It’s very simple… 25% each to US stocks, US long term Treasury bonds, Gold, and Cash. Rebalance once a year. That’s it. The symbols are VTI, GLDM, and TLT. And cash? I’d use an online bank that pays some interest, or better yet, US Savings Bonds Series I at TreasuryDirect.gov
Scroll down the PortfolioCharts page to the “Withdrawal Rates” chart for these two portfolios. You can also design your own portfolio. PortfolioCharts is a free website and you don’t have to make an account or subject yourself to being spied on. The guy who made it goes by the handle “Tyler”. He’s on Twitter at @portfoliocharts
This portfolio is super low cost because it uses low-cost index ETFs. It’s reasonably tax-efficient. Maybe rebalance it after a year and a day, so you get only long-term capital gains taxes.
Clark won’t like it because of the 25% gold. He thinks 10% gold is an upper limit. The portfolio will still “kinda” work with 10% gold, 30% each to stocks, bonds, and cash. Again, try your own mix out at with a portfoliocharts custom blend.
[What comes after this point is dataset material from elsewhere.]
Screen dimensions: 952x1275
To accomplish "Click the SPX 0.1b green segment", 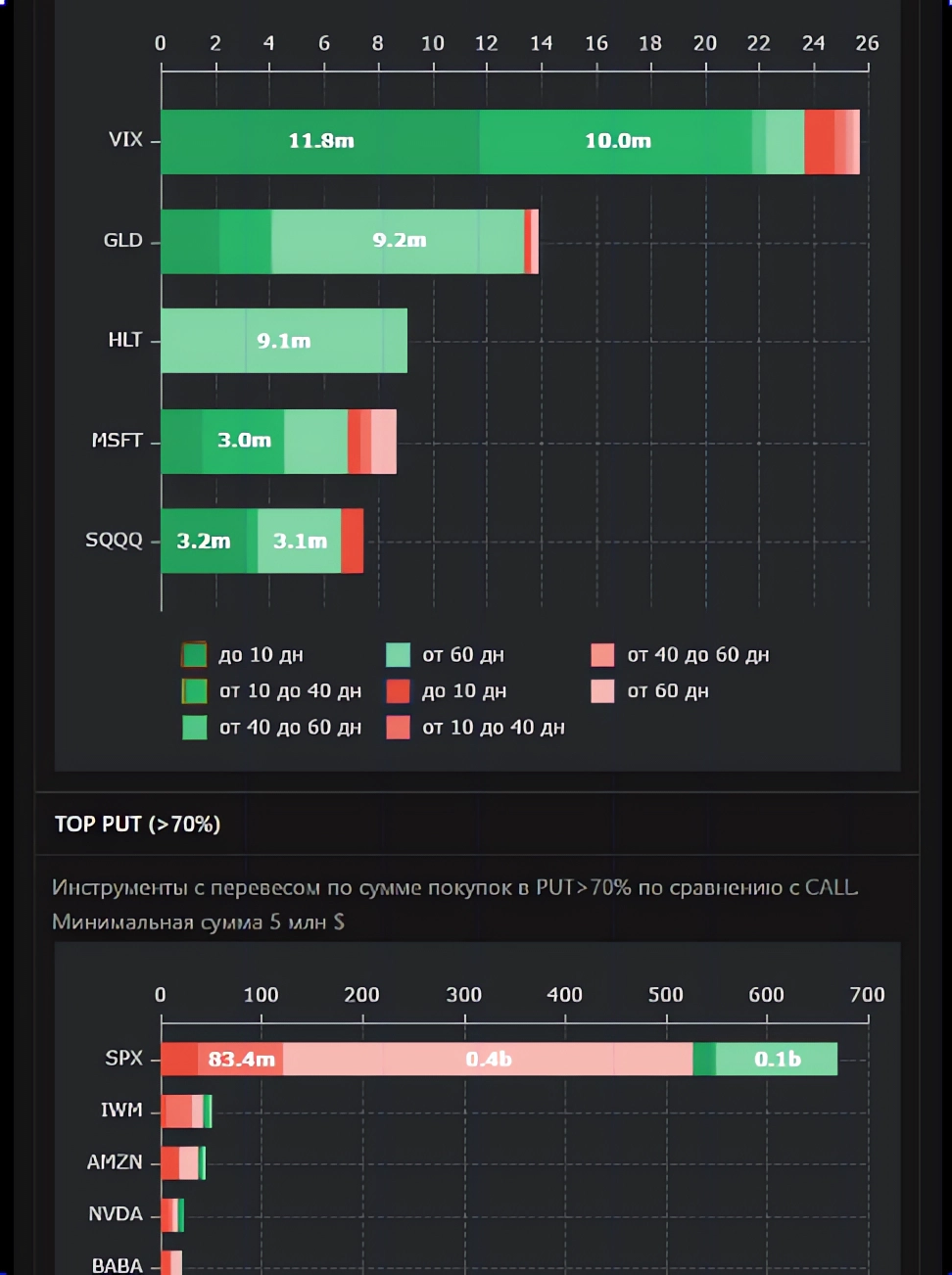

Disclosure - I don’t use this yet because I’m still in accumulation, but this is what I will use when I’m quite elderly and unable or unwilling to be an active investor as I have been for 36 years. I can hand over the reins to my kids and let them run my money for me with them going nuts trying to do something weird and complex for Dad. I would not advise my 25 and 30 year olds to use this, it’s too conservative for them… not enough stocks.